Portland Noir - Kevin Sampsell [70]
“You cut that girl’s hair and I’ll fucking knock your teeth out,” I say. “Bring me a screwdriver and I’ll get it done right.”
But the bartender isn’t having that, so I slap the scissors out of his fat hand, and then I’m in a headlock and the bouncer and the bartender are dragging me out. They’re sorry they let me go out on the sidewalk, though, because now the bartender needs some dental work, as promised.
So then we hit Mary’s, where I wash my bloody knuckles in the sink while Manny looks at his crushed face in the mirror. The bathrooms at Mary’s are tiny and filthy, post–lap dance come stains on the wall next to the urinal.
“Sometimes I think I should’ve gone ahead and died,” Manny says, tracing the scar line up around his eye.
“You know what the smell of blood does to me,” I say. “Right now I could kill you with one punch.”
He turns away from the mirror and looks at me. “You’d do that for me?” I’m surprised to see that he’s serious.
“Come on, man,” I say. “You don’t really want to die.”
His face turns disappointed. “I’m supposed to die so I can come back as an angel.” Then he walks out. Like I said, something’s not right with him.
What happens next is better than Christmas morning, or winning the lottery, or the resurrection of Jesus, or any of that miraculous shit. I finish washing my knuckles, and in through the swinging door comes that sketchy fucker from Burnside, carrying a bent spoon, eyes all red.
“Fancy meeting you here,” I say, grinning. This isn’t something I usually say, but using the word “fancy” here in this bathroom strikes me as fucking hilarious.
It takes a few seconds for him to recognize me, and then I can see the fear in his eyes. I smack the spoon out of his hand. He goes down on the piss-sticky floor, crawling around like a dog, looking for it.
“Just give me a couple minutes,” he says. “Just let me take care of something and then we can—”

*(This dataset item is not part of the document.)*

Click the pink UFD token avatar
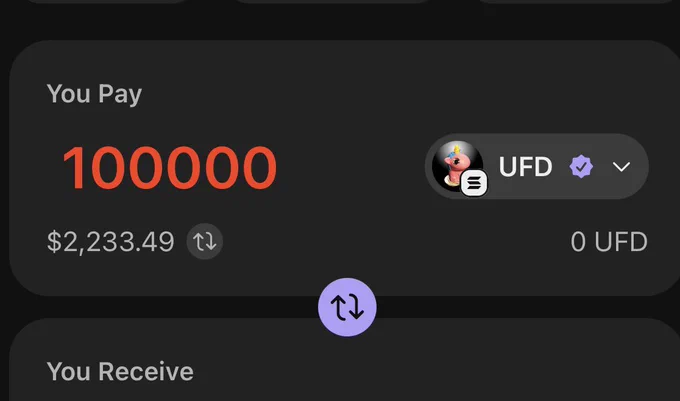The width and height of the screenshot is (680, 401). (x=457, y=166)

I kick him straight in the mouth.
I thought that would do the trick, but then he’s up and on me, and stronger than I thought, or not stronger but more desperate maybe. I’m fighting for fun, for the girl; he’s fighting for his life, for his next fix. But still, I’m not the right person to fuck with, not ever. I bear hug him, crack his forehead open with a head butt, then break the bathroom door open with his body and we spill out into the bar, me on top the entire time. Blood: there’s a lot of it. I think Manny even got a few shots in, or maybe it was Manny who pulled me off him, it’s hard to remember.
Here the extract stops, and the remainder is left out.